Actionable: what daily practice can you do that will deep dive into your bottlenecking beliefs so that you can flip them? (if you want my #BeliefWork process for shifting your beliefs so you can take the action you nee dto take and have the balance you want… here is my FREE MINI COURSE: “Action Blockbusting Bootcamp” (AKA my #BeliefWork process over 5 days, which includes this embedding phase of the reprogramming)
C) Summer at the Beach
To really bring the balance home. We spent an entire summer going to beach. It was just the thing that completely cured me of my burn out. And it was the quest that started the book writing where I finally wrote my best selling book and then got the idea to do this #BigDreamsRoadTrip!
Actionable: create a Balance Quest to counteract any of your projects. What is one Quest that you could commit to daily, that seems sort of crazy and set yourself a goal (aka QUEST) to do it everyday. Your brain needs it to be able to function at it’s best for you and your big dreams.
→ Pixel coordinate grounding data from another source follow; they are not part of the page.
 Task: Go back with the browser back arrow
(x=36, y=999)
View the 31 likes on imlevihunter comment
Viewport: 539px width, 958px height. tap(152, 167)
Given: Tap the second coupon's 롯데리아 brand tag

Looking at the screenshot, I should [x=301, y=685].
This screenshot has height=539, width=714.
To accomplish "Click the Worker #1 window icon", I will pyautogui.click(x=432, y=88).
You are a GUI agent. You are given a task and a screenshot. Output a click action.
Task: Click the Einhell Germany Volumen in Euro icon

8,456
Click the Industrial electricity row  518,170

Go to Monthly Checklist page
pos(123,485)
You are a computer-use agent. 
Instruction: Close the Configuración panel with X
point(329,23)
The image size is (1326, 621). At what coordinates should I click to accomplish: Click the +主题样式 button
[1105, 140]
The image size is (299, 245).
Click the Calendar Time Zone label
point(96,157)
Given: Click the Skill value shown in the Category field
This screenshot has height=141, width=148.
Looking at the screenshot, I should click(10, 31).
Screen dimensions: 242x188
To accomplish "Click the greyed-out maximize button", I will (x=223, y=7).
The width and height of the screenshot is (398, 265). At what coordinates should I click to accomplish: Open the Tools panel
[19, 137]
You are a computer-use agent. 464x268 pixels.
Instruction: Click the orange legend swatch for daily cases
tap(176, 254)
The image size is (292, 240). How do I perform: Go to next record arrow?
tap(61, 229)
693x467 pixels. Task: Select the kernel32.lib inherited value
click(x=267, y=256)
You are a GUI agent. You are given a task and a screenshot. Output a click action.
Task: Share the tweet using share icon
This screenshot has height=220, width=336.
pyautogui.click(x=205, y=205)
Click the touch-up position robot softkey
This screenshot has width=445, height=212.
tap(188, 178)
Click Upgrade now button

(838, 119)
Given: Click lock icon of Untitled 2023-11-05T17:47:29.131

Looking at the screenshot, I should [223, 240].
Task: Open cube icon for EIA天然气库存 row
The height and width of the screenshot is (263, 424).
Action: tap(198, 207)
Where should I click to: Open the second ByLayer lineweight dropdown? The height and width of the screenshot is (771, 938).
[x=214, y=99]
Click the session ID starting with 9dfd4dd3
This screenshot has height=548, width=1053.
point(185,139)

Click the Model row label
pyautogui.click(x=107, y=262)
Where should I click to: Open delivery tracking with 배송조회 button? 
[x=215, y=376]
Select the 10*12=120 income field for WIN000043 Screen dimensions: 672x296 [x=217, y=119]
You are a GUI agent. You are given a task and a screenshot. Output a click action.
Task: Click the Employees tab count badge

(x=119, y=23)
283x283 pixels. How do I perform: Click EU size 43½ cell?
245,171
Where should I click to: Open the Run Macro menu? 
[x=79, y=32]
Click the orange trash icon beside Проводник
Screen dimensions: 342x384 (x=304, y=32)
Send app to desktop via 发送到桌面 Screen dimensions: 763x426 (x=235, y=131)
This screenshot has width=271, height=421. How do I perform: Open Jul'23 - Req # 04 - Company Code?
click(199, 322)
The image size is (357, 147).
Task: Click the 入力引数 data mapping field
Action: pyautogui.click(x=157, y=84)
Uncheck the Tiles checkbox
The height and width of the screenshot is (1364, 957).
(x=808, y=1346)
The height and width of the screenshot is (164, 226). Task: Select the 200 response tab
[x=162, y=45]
So you can see I was so committed to curing my burnt out brain. And that’s exactly why I pulled myself back from launching a little side course “Time Manifesting Bootcamp” and instead, just stuck to the original plan at the start of the year.
Bring It Online – my membership program.
Big Dreams Bootcamp – my signature system.
Business Butterfly Effect – my mastermind mentorship.
Staying true and committed to the vision I had at the start of the year, to simplify my business + life…that’s precisely why we packed up our whole family, a made all these major life changes. In search of less shit and more substance. And we have found all that and more. So I’m not about to give that up.
I’m committed to my BIG DREAM for 2017.